Heat Engine & Carnot Cycle

Turn a temperature difference into work — and meet the ultimate limit on efficiency.
The piston (top) drives the working gas around the four-stage Carnot cycle traced on the P–V diagram (bottom). The shaded area is the net work per cycle.
Isothermal @ T_H (absorb Q_H) Isothermal @ T_C (reject Q_C) Adiabatic (no heat)
Efficiency
0%
Heat in Q_H
0
Work out W
0
Heat out Q_C
0
i About this experiment — click to learn the physics

What you're looking at

A heat engine takes in heat from a hot reservoir, converts part of it into useful work, and dumps the rest into a cold reservoir.
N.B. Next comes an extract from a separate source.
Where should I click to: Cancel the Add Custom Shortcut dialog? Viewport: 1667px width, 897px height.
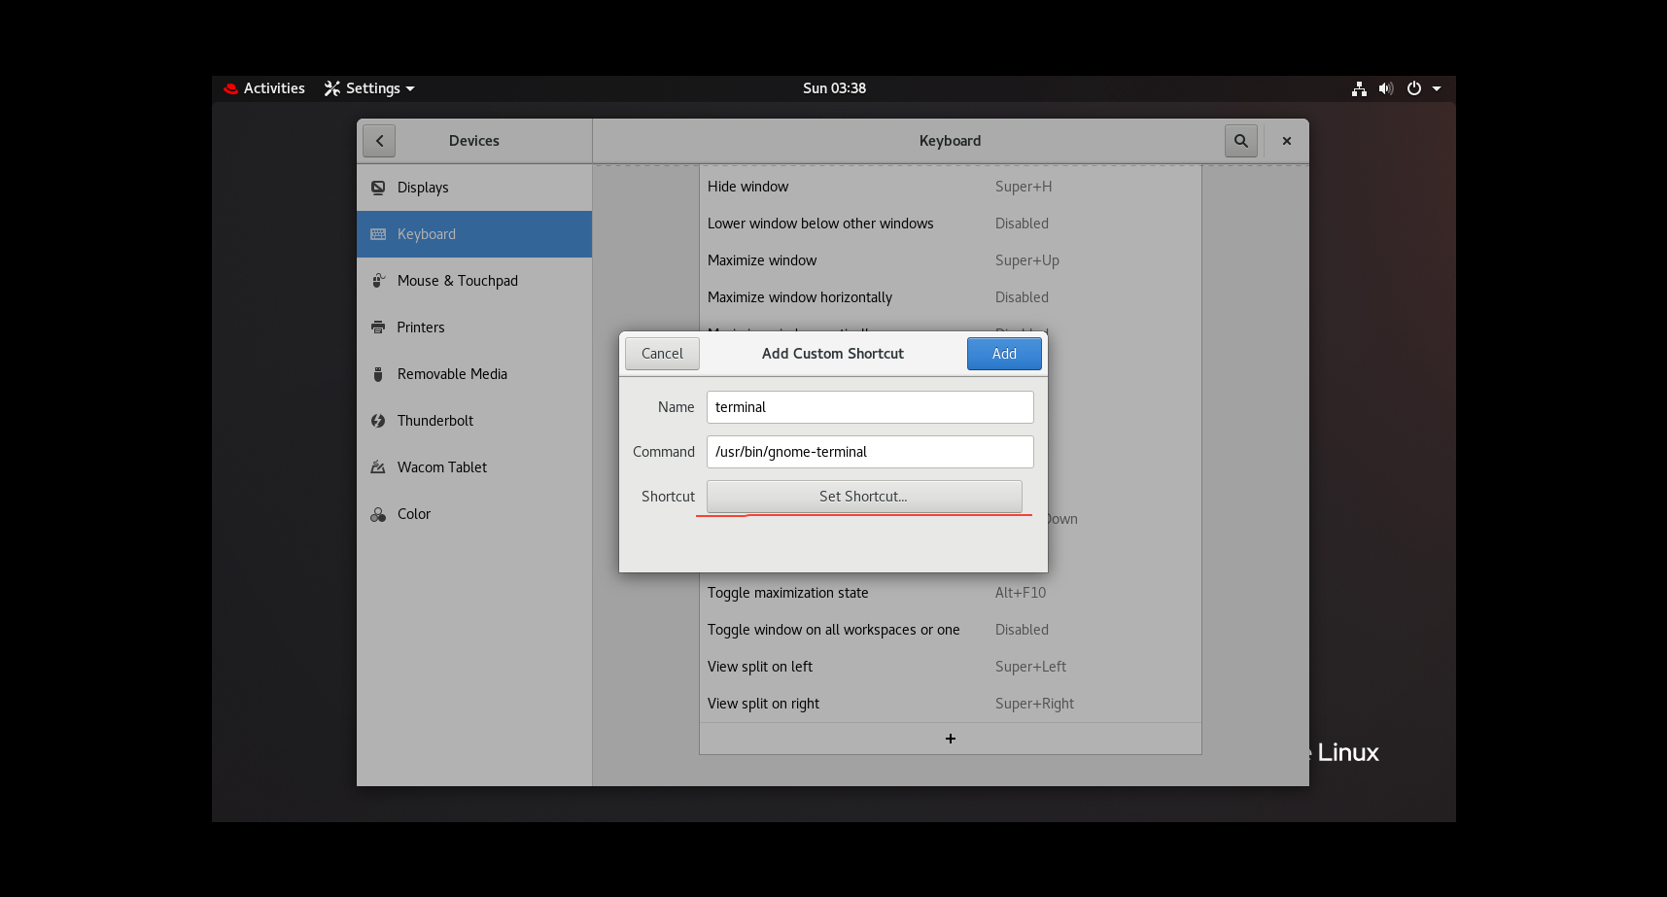click(x=662, y=353)
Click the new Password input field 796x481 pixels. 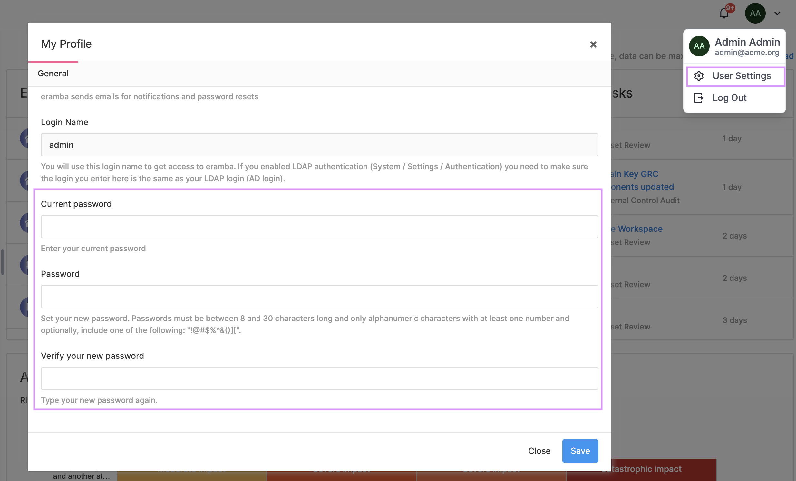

The Carnot cycle is the idealised, reversible version that achieves the highest efficiency any engine can. The gas in the cylinder is taken around a four-stage loop, drawn on the pressure–volume diagram below.

The four strokes

  1. Isothermal expansion at T_H — touching the hot reservoir, the gas expands and absorbs heat Q_H, doing work.
  2. Adiabatic expansion — insulated, the gas keeps expanding and cools from T_H down to T_C.
  3. Isothermal compression at T_C — touching the cold reservoir, the gas is compressed and rejects heat Q_C.
  4. Adiabatic compression — insulated, the gas is compressed and warms from T_C back to T_H, closing the loop.

Work and the first law

Over one full cycle the gas returns to its starting state, so its internal energy is unchanged. By energy conservation, the net work equals the net heat:

W = Q_H − Q_C net work per cycle

On the P–V diagram, that work is exactly the enclosed area of the loop — the shaded region. A bigger temperature gap or expansion ratio encloses more area and produces more work.

Carnot efficiency

Efficiency is the fraction of the absorbed heat turned into work. For the Carnot cycle it depends only on the two reservoir temperatures:

η = W / Q_H = 1 − T_C / T_H the Carnot limit

This is the famous result of the second law: no engine working between two temperatures can beat it. You can only reach 100% efficiency with an unreachable cold reservoir at absolute zero.

Things to try

Widen the gap between T_H and T_C and watch efficiency and the enclosed work-area grow. Bring them together and the loop collapses — no temperature difference, no work. Compare a monatomic and diatomic gas: the adiabatic curves change shape, but the efficiency stays exactly 1 − T_C/T_H.